Former CIA directors rarely criticize current presidents or CIA directors.
"There is no question in my mind (that policymakers) distorted the situation, either because they had bad intelligence or because they misinterpreted it," the retired admiral told the daily.
Turner does not believe CIA director George Tenet should resign, but advised him to be cautious because CIA directors "can be made the fall guy" by governments when policies based on intelligence go awry.
More than two months after the fall of Baghdad and the end of regime of Saddam Hussein, no chemical or biological weapons have been reported found in Iraq.
A key reason used by the United States and Britain to invade Iraq was to disarm Saddam of such weapons.
Bush has insisted for weeks that the weapons programs will be found, lashing out at critics he brands "revisionst historians."
Saddam "continually ignored the demands of the free world, so the United States and friends and allies acted," he said Monday.
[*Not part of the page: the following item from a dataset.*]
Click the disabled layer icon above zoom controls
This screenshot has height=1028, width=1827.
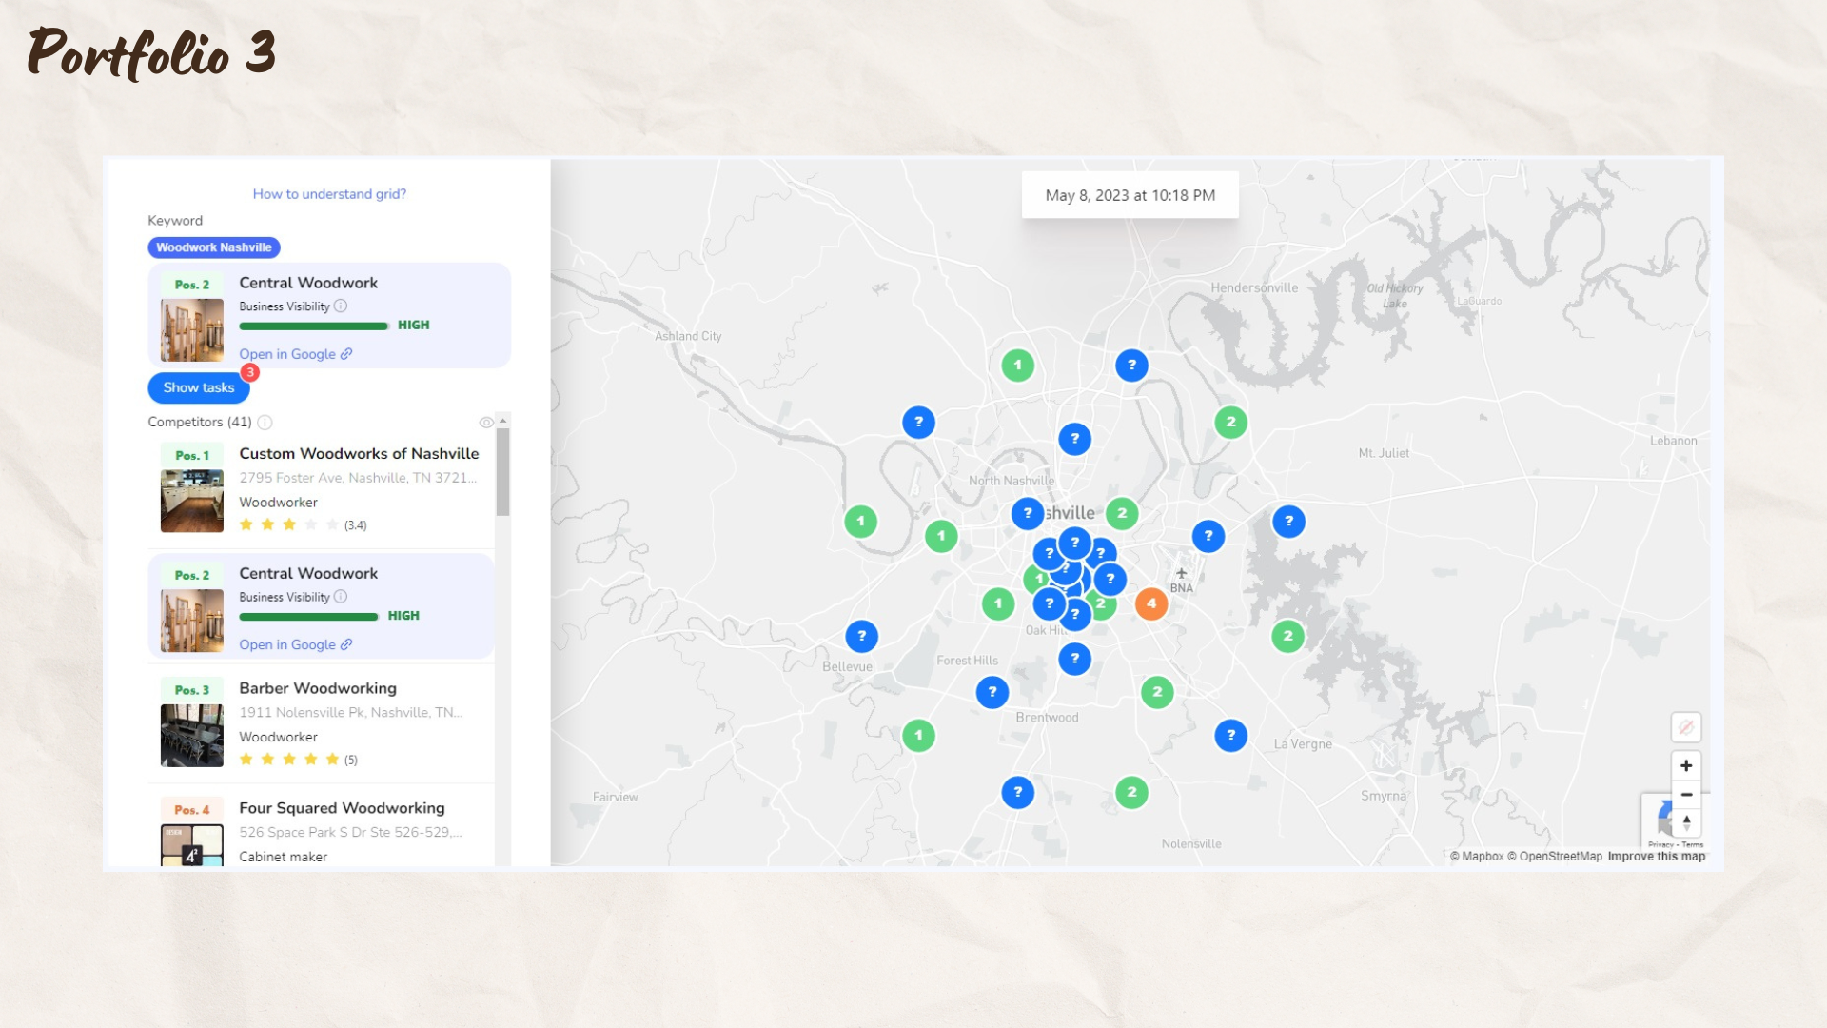(x=1686, y=728)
"And this is for certain: Saddam Hussein is no longer a threat to the United States and our friends and allies," he added.
A group of former intelligence specialists, including former CIA analysts, on May 1 called on Bush to investigate the CIA and other spy agencies for failure to uncover weapons of mass destruction in Iraq.
The failure, said the Veteran Intelligence Professionals for Sanity (VIPS), constituted a "policy and intelligence fiasco of monstrous proportions."